WHAT YOU WILL DO
1. Check each statement against the pumpkin butter post and answer yes or no, quoting the words from the post that decide it. (a) The recipe calls for two cups of white sugar. (b) The oven is set to 400º. (c) The writer lives in Florida.
2. According to the pumpkin butter post, how much water does the recipe require?

Thursday, October 17, 2013

fall flavor: pumpkin butter from scratch

I think I have decided my favourite season is Fall. The promise of cooler weather means I can rummage through a closet otherwise unnoticed the rest of the year. Inside I find my chunky soft grey sweater  with big wooden buttons, my chocolate brown turtle neck, heavier black cardigans & the coziest green sweater I've ever felt...I think it's made from a cloud. I pull out all my scarves & mittens & start wearing them immediately! I live in Florida where it's still 80º outside, but on September 22 when my calendar declared Fall Equinox, I listened. 

No matter what the weather pitter-pattering at your door is doing, one way we all can embrace Fall is with a menu shift. Slide into an autumn harvest with hearty casseroles, warm soups & stews & let us not forget... pumpkin everything! What matters is what is in your heart, so if leaves are swirling around you in a cool breeze for real or make-believe (Hello, Florida!) embrace fall, throw on a scarf & let's get cooking! 


Made with Love; Pumpkin Butter



three (3) pie pumpkins, approximatly  2lbs. each
six (6) cups water
two (2) cups white sugar
two (2) teaspoons cinnamon
half (1/2) teaspoon clove
half (1/2) teaspoon nutmeg
the juice of one (1) lemon

I am happy to report this is an easy-peesy recipe! Everything can be measured by a pinch, dash or splash, I promise!




Set your oven to 350º.
Begin by washing your pumpkins in warm water.
Find a knife you trust (you know the ones that will prick you!)




Slice your pumpkins in half.





Use a good spoon with a sturdy handle to scoop the bits (seeds & all) into a colander & set aside.

DATA ROWS

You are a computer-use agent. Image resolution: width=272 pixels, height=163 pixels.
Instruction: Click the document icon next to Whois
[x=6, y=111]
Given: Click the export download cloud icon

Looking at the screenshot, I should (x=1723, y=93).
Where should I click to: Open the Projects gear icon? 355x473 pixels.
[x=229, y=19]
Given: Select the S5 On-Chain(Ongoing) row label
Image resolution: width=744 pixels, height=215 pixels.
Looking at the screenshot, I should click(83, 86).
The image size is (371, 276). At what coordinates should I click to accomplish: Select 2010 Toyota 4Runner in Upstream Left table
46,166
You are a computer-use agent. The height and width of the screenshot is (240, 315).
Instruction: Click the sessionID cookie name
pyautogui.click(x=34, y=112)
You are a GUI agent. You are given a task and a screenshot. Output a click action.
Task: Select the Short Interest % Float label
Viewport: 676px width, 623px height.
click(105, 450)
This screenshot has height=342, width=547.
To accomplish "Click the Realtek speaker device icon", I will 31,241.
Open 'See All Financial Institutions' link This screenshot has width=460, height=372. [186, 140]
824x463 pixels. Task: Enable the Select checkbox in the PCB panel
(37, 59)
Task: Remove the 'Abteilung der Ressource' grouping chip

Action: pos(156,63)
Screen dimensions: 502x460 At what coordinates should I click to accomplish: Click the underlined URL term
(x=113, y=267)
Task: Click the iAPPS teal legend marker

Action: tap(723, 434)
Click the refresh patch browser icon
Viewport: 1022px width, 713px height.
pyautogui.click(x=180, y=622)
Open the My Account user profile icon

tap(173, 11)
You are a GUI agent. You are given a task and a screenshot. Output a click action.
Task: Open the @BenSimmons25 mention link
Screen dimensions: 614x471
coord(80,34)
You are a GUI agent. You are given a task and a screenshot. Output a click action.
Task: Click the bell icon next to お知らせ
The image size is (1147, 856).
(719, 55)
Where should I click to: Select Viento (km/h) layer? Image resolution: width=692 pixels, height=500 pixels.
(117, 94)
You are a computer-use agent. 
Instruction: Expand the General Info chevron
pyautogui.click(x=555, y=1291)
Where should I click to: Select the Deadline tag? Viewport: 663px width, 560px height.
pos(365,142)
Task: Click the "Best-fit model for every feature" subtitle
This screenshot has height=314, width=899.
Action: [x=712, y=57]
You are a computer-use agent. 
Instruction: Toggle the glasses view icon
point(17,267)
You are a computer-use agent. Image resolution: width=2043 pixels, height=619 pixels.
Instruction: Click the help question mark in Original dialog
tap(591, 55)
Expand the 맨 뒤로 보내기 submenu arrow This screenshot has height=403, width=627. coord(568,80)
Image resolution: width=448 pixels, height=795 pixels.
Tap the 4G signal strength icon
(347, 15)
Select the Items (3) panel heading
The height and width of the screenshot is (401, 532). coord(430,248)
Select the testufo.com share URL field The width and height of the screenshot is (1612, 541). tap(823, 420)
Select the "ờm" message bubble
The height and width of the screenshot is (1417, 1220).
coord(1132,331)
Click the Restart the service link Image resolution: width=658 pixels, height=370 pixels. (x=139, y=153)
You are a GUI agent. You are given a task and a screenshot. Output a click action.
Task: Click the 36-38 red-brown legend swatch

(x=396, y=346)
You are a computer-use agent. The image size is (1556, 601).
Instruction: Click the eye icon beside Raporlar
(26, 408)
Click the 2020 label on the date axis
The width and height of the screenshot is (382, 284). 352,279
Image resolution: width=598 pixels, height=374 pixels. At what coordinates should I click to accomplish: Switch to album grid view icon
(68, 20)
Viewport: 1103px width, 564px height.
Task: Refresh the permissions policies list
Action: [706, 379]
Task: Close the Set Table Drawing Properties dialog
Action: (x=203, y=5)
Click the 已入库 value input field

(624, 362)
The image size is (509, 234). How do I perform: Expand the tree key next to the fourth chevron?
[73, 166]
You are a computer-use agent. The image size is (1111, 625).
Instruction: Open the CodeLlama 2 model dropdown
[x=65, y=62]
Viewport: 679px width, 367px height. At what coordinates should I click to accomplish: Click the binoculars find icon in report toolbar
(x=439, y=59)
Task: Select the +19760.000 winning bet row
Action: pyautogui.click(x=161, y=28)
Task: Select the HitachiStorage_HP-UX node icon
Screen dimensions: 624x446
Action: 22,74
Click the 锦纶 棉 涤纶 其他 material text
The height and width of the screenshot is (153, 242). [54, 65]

RESULTS
1.
(a) Yes: "two (2) cups white sugar"
(b) No: "Set your oven to 350º."
(c) Yes: "I live in Florida where it's still 80º outside"

2. Six cups.